◆ GIVEN RECORDS:
+--
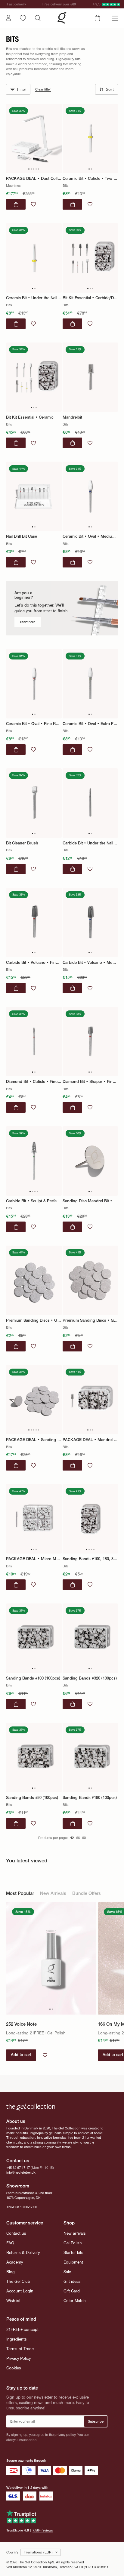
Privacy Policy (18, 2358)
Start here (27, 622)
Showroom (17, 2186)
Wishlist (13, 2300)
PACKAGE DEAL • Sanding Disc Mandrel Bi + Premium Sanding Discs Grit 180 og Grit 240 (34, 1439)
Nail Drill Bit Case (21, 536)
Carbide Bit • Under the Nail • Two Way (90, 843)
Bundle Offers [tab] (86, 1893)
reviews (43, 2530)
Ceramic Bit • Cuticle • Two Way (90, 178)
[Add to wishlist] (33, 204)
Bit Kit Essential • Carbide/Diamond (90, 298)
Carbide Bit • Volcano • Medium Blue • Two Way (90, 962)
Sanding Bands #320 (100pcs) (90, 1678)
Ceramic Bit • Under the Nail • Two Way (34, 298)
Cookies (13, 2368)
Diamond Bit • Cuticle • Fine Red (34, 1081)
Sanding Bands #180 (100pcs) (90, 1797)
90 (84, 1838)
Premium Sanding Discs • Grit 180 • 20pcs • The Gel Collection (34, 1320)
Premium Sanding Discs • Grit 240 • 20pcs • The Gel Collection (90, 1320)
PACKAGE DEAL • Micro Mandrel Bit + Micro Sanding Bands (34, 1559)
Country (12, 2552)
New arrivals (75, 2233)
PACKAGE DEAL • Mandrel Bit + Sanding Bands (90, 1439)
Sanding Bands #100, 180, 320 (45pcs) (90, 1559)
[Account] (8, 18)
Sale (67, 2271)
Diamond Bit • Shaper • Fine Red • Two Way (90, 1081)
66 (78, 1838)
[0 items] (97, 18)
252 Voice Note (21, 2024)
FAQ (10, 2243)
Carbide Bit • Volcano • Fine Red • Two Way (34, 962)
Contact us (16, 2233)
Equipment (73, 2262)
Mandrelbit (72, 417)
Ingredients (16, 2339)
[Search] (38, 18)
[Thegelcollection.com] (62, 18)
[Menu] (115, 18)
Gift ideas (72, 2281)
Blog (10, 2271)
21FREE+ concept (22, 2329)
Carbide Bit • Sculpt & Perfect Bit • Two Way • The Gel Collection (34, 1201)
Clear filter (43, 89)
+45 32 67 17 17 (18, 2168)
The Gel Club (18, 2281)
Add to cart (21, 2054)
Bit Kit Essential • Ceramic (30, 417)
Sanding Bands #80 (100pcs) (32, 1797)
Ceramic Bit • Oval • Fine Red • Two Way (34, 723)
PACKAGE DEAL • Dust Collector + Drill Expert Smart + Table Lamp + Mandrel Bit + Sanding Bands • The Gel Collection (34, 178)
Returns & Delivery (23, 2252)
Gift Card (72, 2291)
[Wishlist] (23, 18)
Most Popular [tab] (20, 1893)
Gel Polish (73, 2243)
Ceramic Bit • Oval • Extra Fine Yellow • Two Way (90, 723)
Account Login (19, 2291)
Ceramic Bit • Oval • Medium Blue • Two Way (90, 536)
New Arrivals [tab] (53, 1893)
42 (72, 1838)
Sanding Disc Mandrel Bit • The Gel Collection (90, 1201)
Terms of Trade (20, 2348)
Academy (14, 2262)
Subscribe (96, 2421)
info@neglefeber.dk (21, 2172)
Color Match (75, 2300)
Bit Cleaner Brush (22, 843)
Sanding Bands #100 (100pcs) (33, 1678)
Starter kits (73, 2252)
+--
◆ EXERCISE: Before printing anything, remove the pictures; then print all the records exactly.

◆ TASK RESPONSE:
Privacy Policy (18, 2358)
Start here (27, 622)
Showroom (17, 2186)
Wishlist (13, 2300)
PACKAGE DEAL • Sanding Disc Mandrel Bi + Premium Sanding Discs Grit 180 og Grit 240 (34, 1439)
Nail Drill Bit Case (21, 536)
Carbide Bit • Under the Nail • Two Way (90, 843)
Bundle Offers [tab] (86, 1893)
reviews (43, 2530)
Ceramic Bit • Cuticle • Two Way (90, 178)
[Add to wishlist] (33, 204)
Bit Kit Essential • Carbide/Diamond (90, 298)
Carbide Bit • Volcano • Medium Blue • Two Way (90, 962)
Sanding Bands #320 (100pcs) (90, 1678)
Ceramic Bit • Under the Nail • Two Way (34, 298)
Cookies (13, 2368)
Diamond Bit • Cuticle • Fine Red (34, 1081)
Sanding Bands #180 (100pcs) (90, 1797)
90 (84, 1838)
Premium Sanding Discs • Grit 180 • 20pcs • The Gel Collection (34, 1320)
Premium Sanding Discs • Grit 240 • 20pcs • The Gel Collection (90, 1320)
PACKAGE DEAL • Micro Mandrel Bit + Micro Sanding Bands (34, 1559)
Country (12, 2552)
New arrivals (75, 2233)
PACKAGE DEAL • Mandrel Bit + Sanding Bands (90, 1439)
Sanding Bands #100, 180, 320 (45pcs) (90, 1559)
[Account] (8, 18)
Sale (67, 2271)
Diamond Bit • Shaper • Fine Red • Two Way (90, 1081)
66 (78, 1838)
[0 items] (97, 18)
252 Voice Note (21, 2024)
FAQ (10, 2243)
Carbide Bit • Volcano • Fine Red • Two Way (34, 962)
Contact us (16, 2233)
Equipment (73, 2262)
Mandrelbit (72, 417)
Ingredients (16, 2339)
[Search] (38, 18)
[Thegelcollection.com] (62, 18)
[Menu] (115, 18)
Gift ideas (72, 2281)
Blog (10, 2271)
21FREE+ concept (22, 2329)
Carbide Bit • Sculpt & Perfect Bit • Two Way • The Gel Collection (34, 1201)
Clear filter (43, 89)
+45 32 67 17 17 (18, 2168)
The Gel Club (18, 2281)
Add to cart (21, 2054)
Bit Kit Essential • Ceramic (30, 417)
Sanding Bands #80 (100pcs) (32, 1797)
Ceramic Bit • Oval • Fine Red • Two Way (34, 723)
PACKAGE DEAL • Dust Collector + Drill Expert Smart + Table Lamp + Mandrel Bit + Sanding Bands • The Gel Collection (34, 178)
Returns & Delivery (23, 2252)
Gift Card (72, 2291)
[Wishlist] (23, 18)
Most Popular [tab] (20, 1893)
Gel Polish (73, 2243)
Ceramic Bit • Oval • Extra Fine Yellow • Two Way (90, 723)
Account Login (19, 2291)
Ceramic Bit • Oval • Medium Blue • Two Way (90, 536)
New Arrivals [tab] (53, 1893)
42 (72, 1838)
Sanding Disc Mandrel Bit • The Gel Collection (90, 1201)
Terms of Trade (20, 2348)
Academy (14, 2262)
Subscribe (96, 2421)
info@neglefeber.dk (21, 2172)
Color Match (75, 2300)
Bit Cleaner Brush (22, 843)
Sanding Bands #100 (100pcs) (33, 1678)
Starter kits (73, 2252)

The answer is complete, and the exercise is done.